(WORK ITEM)
Your answer should restate each line of the data below word for word.

START SUPPLIED MATERIAL

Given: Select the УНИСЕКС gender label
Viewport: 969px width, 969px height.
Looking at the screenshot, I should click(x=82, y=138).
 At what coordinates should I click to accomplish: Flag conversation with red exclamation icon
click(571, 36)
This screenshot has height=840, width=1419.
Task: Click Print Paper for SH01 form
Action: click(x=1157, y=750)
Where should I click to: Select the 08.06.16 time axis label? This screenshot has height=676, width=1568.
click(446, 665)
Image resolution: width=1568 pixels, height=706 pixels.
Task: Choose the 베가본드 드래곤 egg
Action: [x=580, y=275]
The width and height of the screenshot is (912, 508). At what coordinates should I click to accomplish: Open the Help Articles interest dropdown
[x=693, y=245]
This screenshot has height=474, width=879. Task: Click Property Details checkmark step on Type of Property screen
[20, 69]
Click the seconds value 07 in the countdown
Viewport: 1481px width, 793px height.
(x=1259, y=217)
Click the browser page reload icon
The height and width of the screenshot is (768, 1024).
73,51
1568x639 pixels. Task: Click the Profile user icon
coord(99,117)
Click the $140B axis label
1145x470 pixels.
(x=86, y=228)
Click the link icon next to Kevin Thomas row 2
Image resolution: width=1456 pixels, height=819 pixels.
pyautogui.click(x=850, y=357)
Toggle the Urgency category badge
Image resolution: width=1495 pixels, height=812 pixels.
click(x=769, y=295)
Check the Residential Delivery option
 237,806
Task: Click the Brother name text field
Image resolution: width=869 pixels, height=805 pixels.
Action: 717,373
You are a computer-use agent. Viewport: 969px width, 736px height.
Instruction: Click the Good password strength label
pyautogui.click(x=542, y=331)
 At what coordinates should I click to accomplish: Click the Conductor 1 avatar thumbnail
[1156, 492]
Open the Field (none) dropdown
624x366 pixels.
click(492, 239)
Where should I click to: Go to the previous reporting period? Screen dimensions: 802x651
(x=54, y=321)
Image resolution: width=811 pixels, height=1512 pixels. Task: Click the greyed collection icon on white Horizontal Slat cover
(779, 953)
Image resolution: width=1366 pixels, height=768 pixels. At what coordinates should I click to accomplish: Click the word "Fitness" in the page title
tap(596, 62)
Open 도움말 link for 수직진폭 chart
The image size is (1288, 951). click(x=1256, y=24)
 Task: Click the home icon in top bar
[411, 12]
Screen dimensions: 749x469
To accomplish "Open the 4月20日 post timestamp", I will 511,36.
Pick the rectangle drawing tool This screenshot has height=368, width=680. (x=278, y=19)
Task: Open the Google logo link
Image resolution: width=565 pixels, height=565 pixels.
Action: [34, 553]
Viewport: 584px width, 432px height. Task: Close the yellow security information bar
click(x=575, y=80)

END SUPPLIED MATERIAL

(ANSWER SECTION)
Given: Select the УНИСЕКС gender label
Viewport: 969px width, 969px height.
Looking at the screenshot, I should click(x=82, y=138).
 At what coordinates should I click to accomplish: Flag conversation with red exclamation icon
click(571, 36)
This screenshot has height=840, width=1419.
Task: Click Print Paper for SH01 form
Action: click(x=1157, y=750)
Where should I click to: Select the 08.06.16 time axis label? This screenshot has height=676, width=1568.
click(446, 665)
Image resolution: width=1568 pixels, height=706 pixels.
Task: Choose the 베가본드 드래곤 egg
Action: [x=580, y=275]
The width and height of the screenshot is (912, 508). At what coordinates should I click to accomplish: Open the Help Articles interest dropdown
[x=693, y=245]
This screenshot has height=474, width=879. Task: Click Property Details checkmark step on Type of Property screen
[20, 69]
Click the seconds value 07 in the countdown
Viewport: 1481px width, 793px height.
(x=1259, y=217)
Click the browser page reload icon
The height and width of the screenshot is (768, 1024).
73,51
1568x639 pixels. Task: Click the Profile user icon
coord(99,117)
Click the $140B axis label
1145x470 pixels.
(x=86, y=228)
Click the link icon next to Kevin Thomas row 2
Image resolution: width=1456 pixels, height=819 pixels.
pyautogui.click(x=850, y=357)
Toggle the Urgency category badge
Image resolution: width=1495 pixels, height=812 pixels.
click(x=769, y=295)
Check the Residential Delivery option
 237,806
Task: Click the Brother name text field
Image resolution: width=869 pixels, height=805 pixels.
Action: 717,373
You are a computer-use agent. Viewport: 969px width, 736px height.
Instruction: Click the Good password strength label
pyautogui.click(x=542, y=331)
 At what coordinates should I click to accomplish: Click the Conductor 1 avatar thumbnail
[1156, 492]
Open the Field (none) dropdown
624x366 pixels.
click(492, 239)
Where should I click to: Go to the previous reporting period? Screen dimensions: 802x651
(x=54, y=321)
Image resolution: width=811 pixels, height=1512 pixels. Task: Click the greyed collection icon on white Horizontal Slat cover
(779, 953)
Image resolution: width=1366 pixels, height=768 pixels. At what coordinates should I click to accomplish: Click the word "Fitness" in the page title
tap(596, 62)
Open 도움말 link for 수직진폭 chart
The image size is (1288, 951). click(x=1256, y=24)
 Task: Click the home icon in top bar
[411, 12]
Screen dimensions: 749x469
To accomplish "Open the 4月20日 post timestamp", I will 511,36.
Pick the rectangle drawing tool This screenshot has height=368, width=680. (x=278, y=19)
Task: Open the Google logo link
Image resolution: width=565 pixels, height=565 pixels.
Action: [34, 553]
Viewport: 584px width, 432px height. Task: Close the yellow security information bar
click(x=575, y=80)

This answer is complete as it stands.